Burn barrels are being dropped off in Winnipeg encampments this week to help those living outside stay safe and warm.

On Tuesday, Shawn Sousa, outreach services manager with Main Street Project, and Winnipeg Fire Paramedic Service fire prevention officer Steve Antle provided information on the pilot project's launch.

Fifteen 200-litre steel barrels with holes drilled in the bottom were purchased by the fire service.

"When it gets really cold, there's not a lot of protection from the elements and some of these barrels will essentially save some people's lives, as well as reduce the amount of harm that could happen to them from regular fires," said Sousa, who has worked in social services for more than 10 years.

He said nine of the barrels were placed at more permanent encampments throughout the city as of 3:30 p.m. Tuesday.

Due to privacy concerns, he did not disclose their locations.

"We have purchased enough barrels to meet the need of all the camps," Antle said.

'It's really challenging'

But it's not as just as simple as leaving the burn barrel at an encampment.

Antle said there is a list of safety rules that homeless populations will need to abide by when using the barrels. They must be placed at least 10 feet from any structure and the only thing that can be burned in the barrels is chopped wood.

The downside for those living out in the cold is that the wood is not provided, although Antle offered the idea that a philanthropist might be able to provide wood.

There will, however, be regular inspections to ensure things like garbage and propane are not being used to generate fire inside the barrels.

In February 2021, a woman died in an explosion at an encampment along the riverbank near Higgins Avenue and Annabella Street.

"It's really challenging when people are living out in the cold and you are telling them, 'you can't have heat.' It's very challenging. We understand that," Sousa said.

"We also understand the safety precautions that it brings by having propane and having all of the open fires."

Building relationships

Sousa and Antle's team, as well as other outreach organizations, have developed relationships with members of the city's homeless population.

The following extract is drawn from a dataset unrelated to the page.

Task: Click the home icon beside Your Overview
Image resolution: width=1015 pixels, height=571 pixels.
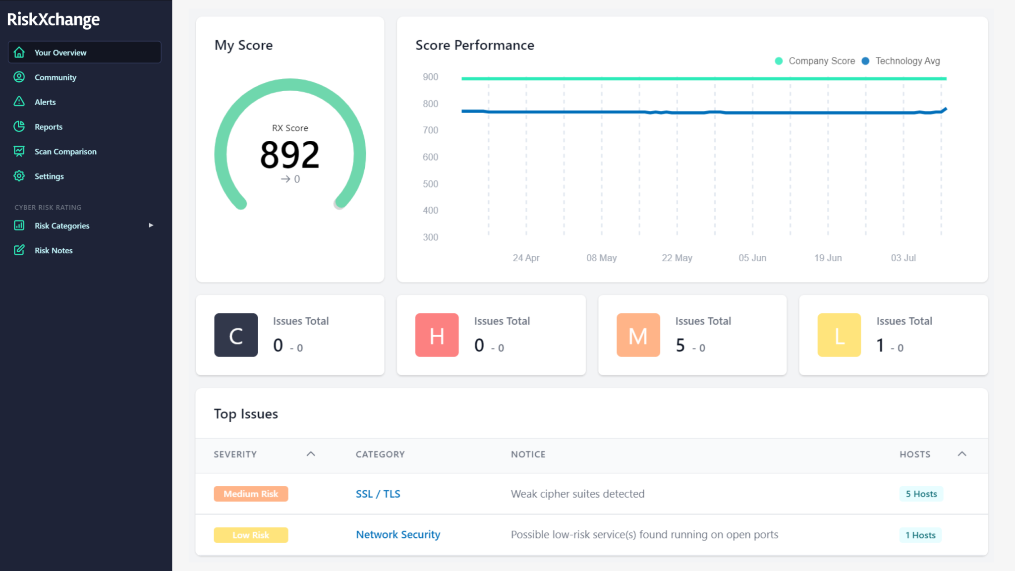Action: click(19, 52)
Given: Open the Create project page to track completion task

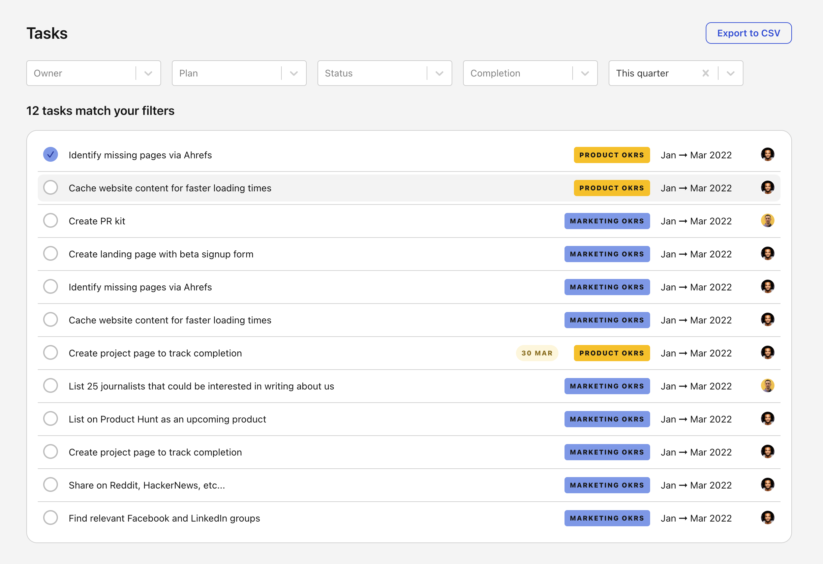Looking at the screenshot, I should (x=155, y=353).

"I think we all know there is very little influence without relationships. So we go out and we build relationships," Antle said.

Sousa agreed.

"The folks that we are visiting are people that we visit often. We have a relationship with them. We're connected to them," he said.

Jason Whitford, chief executive officer of End Homelessness Winnipeg, sees the merit in the burn barrels.

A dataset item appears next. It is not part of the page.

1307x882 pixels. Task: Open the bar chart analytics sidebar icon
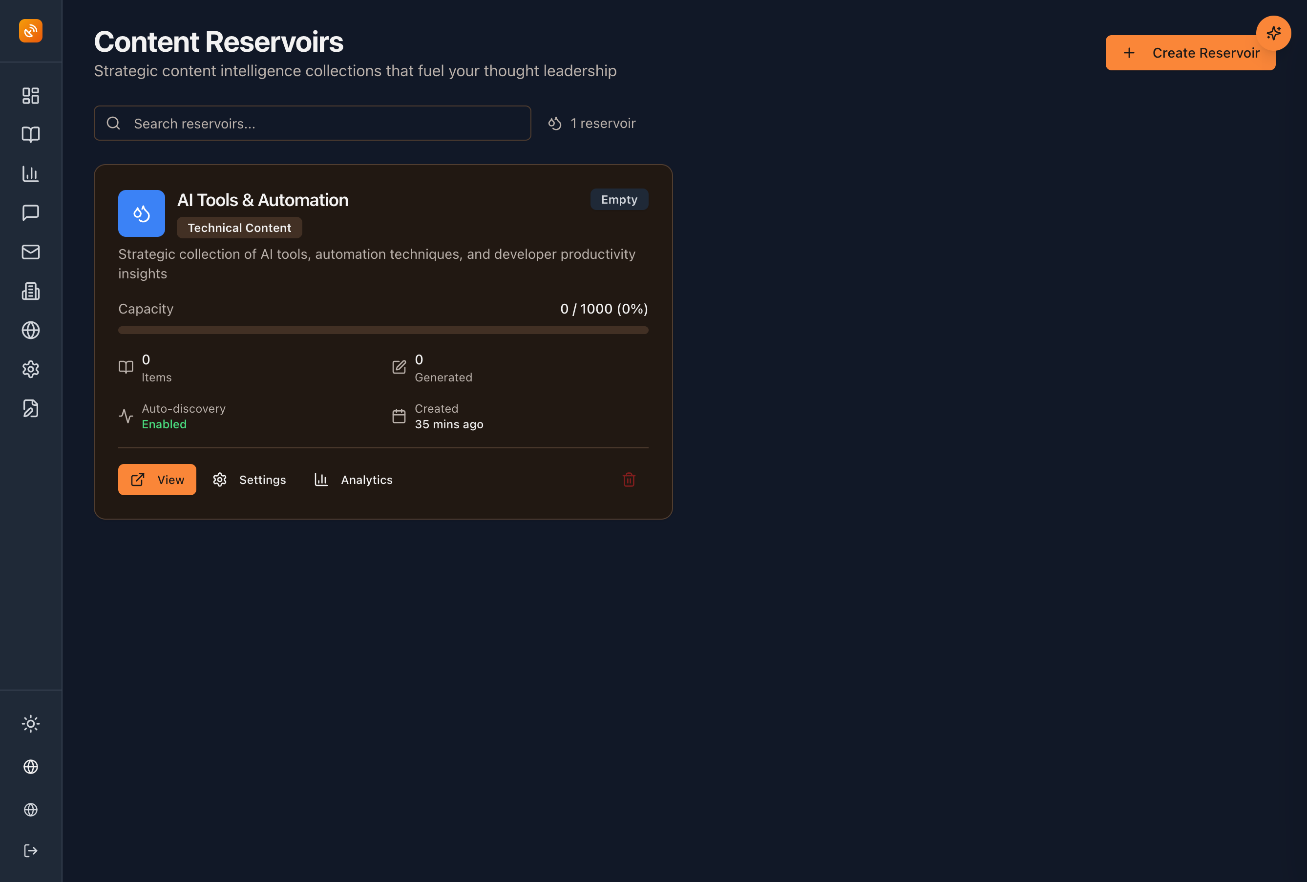tap(30, 174)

"I see it being a resource that might be welcomed by the unsheltered population and it will definitely provide an added measure of safety to ensure that the fire is contained and that there is not hazard to life or destruction of property," he said. "The challenge might be the supply of wood."

Jeff Stapleton/CBC
Jeff Stapleton/CBC

Whitford also sees the burn barrels as a short-term solution, and not only because they will be picked up in the spring.

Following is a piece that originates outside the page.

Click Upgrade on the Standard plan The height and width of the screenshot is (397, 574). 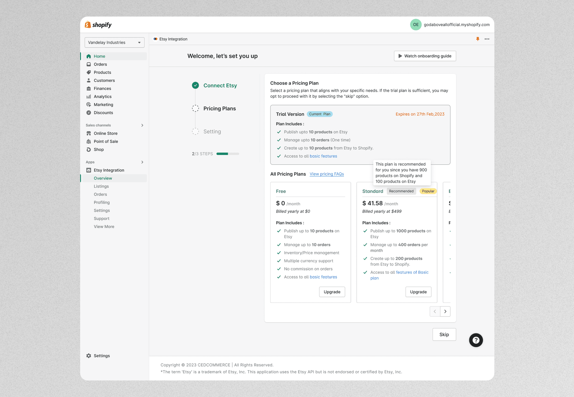[418, 292]
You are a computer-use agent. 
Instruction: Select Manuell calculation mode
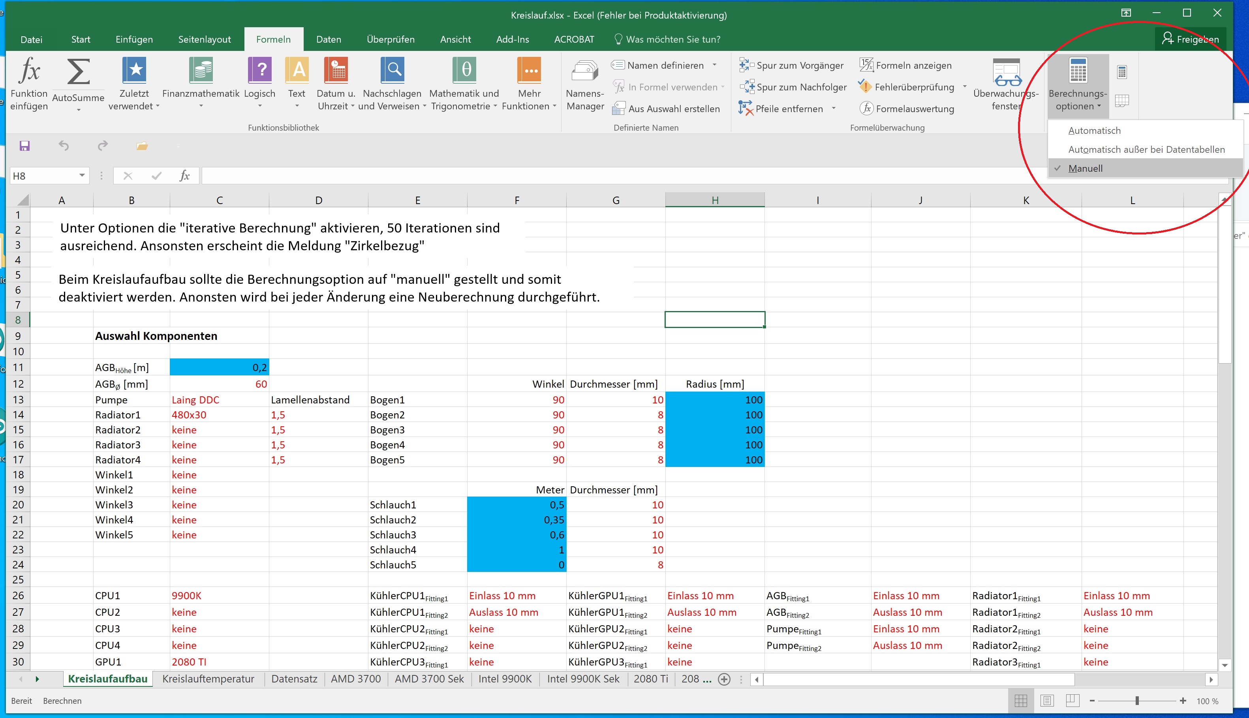[x=1085, y=168]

He believes more needs to be done to ensure more of the city's homeless population has a permanent shelter to stay in, especially during the frigid winter months.

He says all three levels of government, the private sector and the community at large need to do their part to support an increased supply of housing based on income level, housing with supports, housing with growing families or for people transitioning into the city.

Sousa also thinks there need to be long-term changes to address homelessness. But at this time, he said any work to reduce harm is good news.

"It's actually a positive thing that we're working to that point where we are realizing that we need to take a harm-reduction approach, and not be super against homelessness."